In the spirit of clearing out all the useless crap from 2007 to get ready for great new things in 2008, I am finally forcing myself to write a book review of a book I’ve had sitting here in my office for over a month. Against my better judgement, I hung on to it, figuring I’d get around to writing about it once my wrists stopped aching. That has sort of happened, but in the meantime (despite my hopes it would wander off and find itself a new home) the annoying book hasn’t gone away.

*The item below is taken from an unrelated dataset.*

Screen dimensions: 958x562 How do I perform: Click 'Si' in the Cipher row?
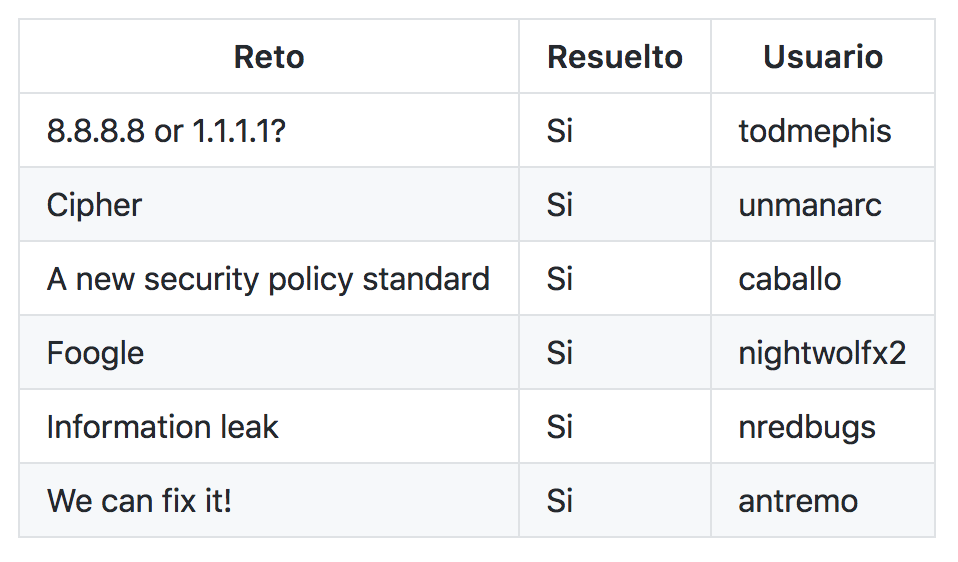click(559, 205)
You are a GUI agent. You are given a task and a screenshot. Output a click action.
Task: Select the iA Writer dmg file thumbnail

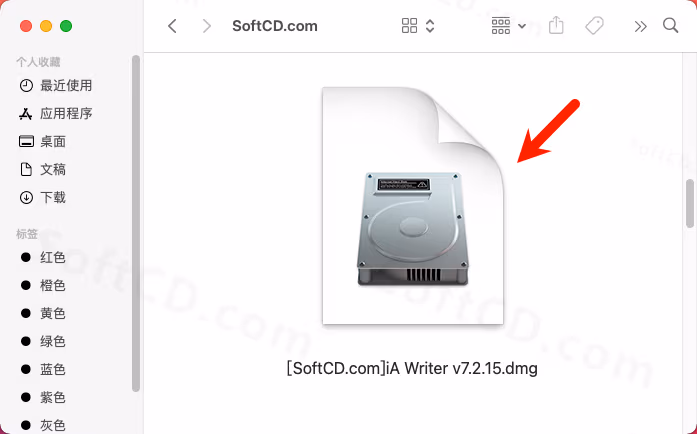413,206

As readers can likely guess, it was a freebie, arriving at my door accompanied by a bottle of wine. The free wine didn’t make the book more interesting, and the book didn’t make the wine more palatable, although, presumably if I drank the whole bottle of wine before reading the book, that might have improved the situation.

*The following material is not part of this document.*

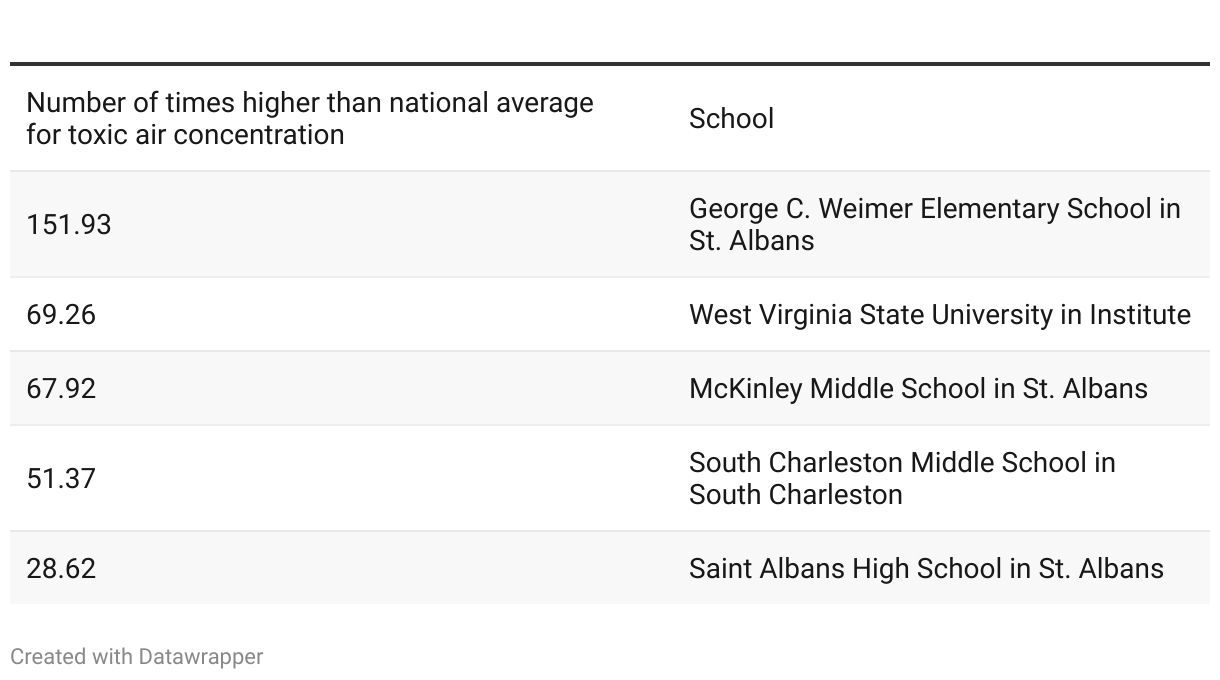
Task: Click 'Created with' footer text
Action: [71, 657]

The truth is that I don’t know a whole lot about wine, and This Food, That Wine: Food and Wine Pairing Made Easy! by Angie MacRae, Stacy Metulynsky and Chris Knight should have been just the primer I needed. Unfortunately, the! foreshadowing! evident! in! the! title! did! not! offer! enough! warning! about! the! excessive! use! of! exclamation! marks!!!!! Because these gals are perky -in that “someone please pass me a fork to jam into my temple” kind of way.
Do they know about wine? Probably, but I honestly didn’t have the patience to read much of the text and learn from them. The premise of the books is that sommelier Stacy offers some basic info on wine, different varieties, etc, while chef Angie offers recipes to pair with various wines. Angie apparently doesn’t believe that vegetarians like to drink wine, because the vegetarian offerings are a sparse side of meagre.
The writing in general is like having a conversation with a ditzy girlfriend:
Nebbiolo reminds me of tar and roses. I know that sounds like a bad glamour rock band from the 80s, but seriously, next time you have the opportunity, take a glass of Nebbiolo, give it a swirl, and tell me you don’t smell the distinctive nose of sweet perfumed rose petals, and pungent, earthy tar.
Okay, first it’s Guns and Roses, the genre in the 80s was called GLAM rock, not glamour rock, and sweet sassy molassy I hate it when writers write as if they’re talking directly to their readers. Do they really expect readers to give them a call after tracking down a bottle of Nebbiolo to confirm their assessment? This makes them sound like the hosts of some bad cooking show. Oh… wait… these gals are the hosts of a show by the same name on Food TV. That explains a lot.
I suspect that the demographic for this show (never having seen it) is probably women, and that the premise, like so many shows on the Food Network, is of the dumbing down variety. Wine info coming from your best girlfriend, or a reasonable, if overly perky facsimile, is probably easier to take than from the cliched wine snob in a tweed jacket and bow tie, slurping and spitting and making the amateurs feel foolish. They’re supposed to make their readers and viewers feel comfortable and unintimidated.
Which probably works on the folks who think Ray Ray is a great cook, but mostly makes me want to run screaming into the streets and punch the first woman I see with blonde hi-lights and frosted eyeshadow.
As for the wine, it was a bottle of Plantatree Chardonnay, a carbon-positive wine. Shipped in bulk containers from California to Niagara and bottled in PET plastic bottles to reduce the wine’s carbon footprint. Except that it’s still California wine shipped to Ontario. Why not use an Ontario wine? And plastic bottle are almost as ooky as tetra paks. Sure it’s great that they plant a tree for each bottle sold, but hey… why not just do something nice for the environment without making a profit from it? The effort here really isn’t worth the end result, as the wine itself is too light and insipid. It would be perfect for a group of perky girlfriends to sip while watching This Food That Wine on the food network. Me, I had one glass and dumped the rest down the drain.